(Collected data)
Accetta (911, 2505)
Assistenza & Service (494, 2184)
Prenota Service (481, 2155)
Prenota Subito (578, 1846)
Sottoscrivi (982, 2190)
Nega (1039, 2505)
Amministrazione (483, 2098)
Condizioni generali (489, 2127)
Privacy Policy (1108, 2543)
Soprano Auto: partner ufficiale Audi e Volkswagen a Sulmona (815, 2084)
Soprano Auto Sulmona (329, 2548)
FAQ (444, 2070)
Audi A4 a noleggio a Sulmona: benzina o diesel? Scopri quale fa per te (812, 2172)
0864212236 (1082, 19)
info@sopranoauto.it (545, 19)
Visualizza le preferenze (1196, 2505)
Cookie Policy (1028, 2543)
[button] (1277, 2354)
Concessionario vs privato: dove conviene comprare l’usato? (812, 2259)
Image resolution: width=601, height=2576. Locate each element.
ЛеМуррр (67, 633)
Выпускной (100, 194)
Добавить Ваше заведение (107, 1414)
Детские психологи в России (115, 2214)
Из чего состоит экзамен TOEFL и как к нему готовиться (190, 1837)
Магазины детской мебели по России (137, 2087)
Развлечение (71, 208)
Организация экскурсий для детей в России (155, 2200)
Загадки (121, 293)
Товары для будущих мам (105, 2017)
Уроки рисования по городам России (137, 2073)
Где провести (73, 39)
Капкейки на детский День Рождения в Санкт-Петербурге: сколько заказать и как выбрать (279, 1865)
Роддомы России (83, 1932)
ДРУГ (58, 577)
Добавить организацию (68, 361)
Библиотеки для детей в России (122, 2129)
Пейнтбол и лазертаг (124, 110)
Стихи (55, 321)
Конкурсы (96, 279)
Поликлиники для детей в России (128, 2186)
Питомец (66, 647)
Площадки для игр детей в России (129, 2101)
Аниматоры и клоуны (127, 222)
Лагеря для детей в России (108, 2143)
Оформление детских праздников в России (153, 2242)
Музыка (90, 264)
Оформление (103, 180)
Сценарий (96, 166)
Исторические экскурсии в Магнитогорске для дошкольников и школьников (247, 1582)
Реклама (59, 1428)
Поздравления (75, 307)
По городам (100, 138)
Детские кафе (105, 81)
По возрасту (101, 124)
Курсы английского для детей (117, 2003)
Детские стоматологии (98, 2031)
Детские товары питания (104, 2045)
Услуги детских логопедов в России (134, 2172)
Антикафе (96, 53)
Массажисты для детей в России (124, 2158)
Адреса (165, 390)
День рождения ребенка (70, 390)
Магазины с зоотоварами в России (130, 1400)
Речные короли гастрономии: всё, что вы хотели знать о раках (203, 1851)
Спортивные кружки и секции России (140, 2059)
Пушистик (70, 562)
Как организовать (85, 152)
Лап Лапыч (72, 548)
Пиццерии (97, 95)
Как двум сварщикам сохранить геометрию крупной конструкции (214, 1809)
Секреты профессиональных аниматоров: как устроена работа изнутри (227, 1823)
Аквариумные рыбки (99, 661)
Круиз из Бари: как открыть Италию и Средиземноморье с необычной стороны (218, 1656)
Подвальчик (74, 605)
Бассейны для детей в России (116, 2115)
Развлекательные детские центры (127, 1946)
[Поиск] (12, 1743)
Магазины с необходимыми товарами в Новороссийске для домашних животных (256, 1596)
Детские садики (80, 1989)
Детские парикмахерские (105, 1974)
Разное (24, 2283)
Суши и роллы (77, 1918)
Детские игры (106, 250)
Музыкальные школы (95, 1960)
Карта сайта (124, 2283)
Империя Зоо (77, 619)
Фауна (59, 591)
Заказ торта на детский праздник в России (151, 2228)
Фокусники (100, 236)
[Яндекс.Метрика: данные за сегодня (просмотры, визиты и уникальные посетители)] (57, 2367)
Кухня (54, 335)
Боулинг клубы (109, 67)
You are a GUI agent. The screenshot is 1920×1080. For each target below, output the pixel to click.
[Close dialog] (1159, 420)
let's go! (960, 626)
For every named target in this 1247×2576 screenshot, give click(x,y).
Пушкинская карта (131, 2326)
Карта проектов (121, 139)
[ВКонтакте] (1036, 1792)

— Aim of the task —
With nothing added or left out, print the data again.

— Result of this task —
Accetta (911, 2505)
Assistenza & Service (494, 2184)
Prenota Service (481, 2155)
Prenota Subito (578, 1846)
Sottoscrivi (982, 2190)
Nega (1039, 2505)
Amministrazione (483, 2098)
Condizioni generali (489, 2127)
Privacy Policy (1108, 2543)
Soprano Auto: partner ufficiale Audi e Volkswagen a Sulmona (815, 2084)
Soprano Auto Sulmona (329, 2548)
FAQ (444, 2070)
Audi A4 a noleggio a Sulmona: benzina o diesel? Scopri quale fa per te (812, 2172)
0864212236 (1082, 19)
info@sopranoauto.it (545, 19)
Visualizza le preferenze (1196, 2505)
Cookie Policy (1028, 2543)
[button] (1277, 2354)
Concessionario vs privato: dove conviene comprare l’usato? (812, 2259)
Image resolution: width=601, height=2576. Locate each element.
ЛеМуррр (67, 633)
Выпускной (100, 194)
Добавить Ваше заведение (107, 1414)
Детские психологи в России (115, 2214)
Из чего состоит экзамен TOEFL и как к нему готовиться (190, 1837)
Магазины детской мебели по России (137, 2087)
Развлечение (71, 208)
Организация экскурсий для детей в России (155, 2200)
Загадки (121, 293)
Товары для будущих мам (105, 2017)
Уроки рисования по городам России (137, 2073)
Где провести (73, 39)
Капкейки на детский День Рождения в Санкт-Петербурге: сколько заказать и как выбрать (279, 1865)
Роддомы России (83, 1932)
ДРУГ (58, 577)
Добавить организацию (68, 361)
Библиотеки для детей в России (122, 2129)
Пейнтбол и лазертаг (124, 110)
Стихи (55, 321)
Конкурсы (96, 279)
Поликлиники для детей в России (128, 2186)
Питомец (66, 647)
Площадки для игр детей в России (129, 2101)
Аниматоры и клоуны (127, 222)
Лагеря для детей в России (108, 2143)
Оформление детских праздников в России (153, 2242)
Музыка (90, 264)
Оформление (103, 180)
Сценарий (96, 166)
Исторические экскурсии в Магнитогорске для дошкольников и школьников (247, 1582)
Реклама (59, 1428)
Поздравления (75, 307)
По городам (100, 138)
Детские кафе (105, 81)
По возрасту (101, 124)
Курсы английского для детей (117, 2003)
Детские стоматологии (98, 2031)
Детские товары питания (104, 2045)
Услуги детских логопедов в России (134, 2172)
Антикафе (96, 53)
Массажисты для детей в России (124, 2158)
Адреса (165, 390)
День рождения ребенка (70, 390)
Магазины с зоотоварами в России (130, 1400)
Речные короли гастрономии: всё, что вы хотели знать о раках (203, 1851)
Спортивные кружки и секции России (140, 2059)
Пушистик (70, 562)
Как организовать (85, 152)
Лап Лапыч (72, 548)
Пиццерии (97, 95)
Как двум сварщикам сохранить геометрию крупной конструкции (214, 1809)
Секреты профессиональных аниматоров: как устроена работа изнутри (227, 1823)
Аквариумные рыбки (99, 661)
Круиз из Бари: как открыть Италию и Средиземноморье с необычной стороны (218, 1656)
Подвальчик (74, 605)
Бассейны для детей в России (116, 2115)
Развлекательные детские центры (127, 1946)
[Поиск] (12, 1743)
Магазины с необходимыми товарами в Новороссийске для домашних животных (256, 1596)
Детские садики (80, 1989)
Детские парикмахерские (105, 1974)
Разное (24, 2283)
Суши и роллы (77, 1918)
Детские игры (106, 250)
Музыкальные школы (95, 1960)
Карта сайта (124, 2283)
Империя Зоо (77, 619)
Фауна (59, 591)
Заказ торта на детский праздник в России (151, 2228)
Фокусники (100, 236)
[Яндекс.Метрика: данные за сегодня (просмотры, визиты и уникальные посетители)] (57, 2367)
Кухня (54, 335)
Боулинг клубы (109, 67)
You are a GUI agent. The screenshot is 1920×1080. For each target below, output the pixel to click.
[Close dialog] (1159, 420)
let's go! (960, 626)
For every named target in this 1247×2576 screenshot, give click(x,y).
Пушкинская карта (131, 2326)
Карта проектов (121, 139)
[ВКонтакте] (1036, 1792)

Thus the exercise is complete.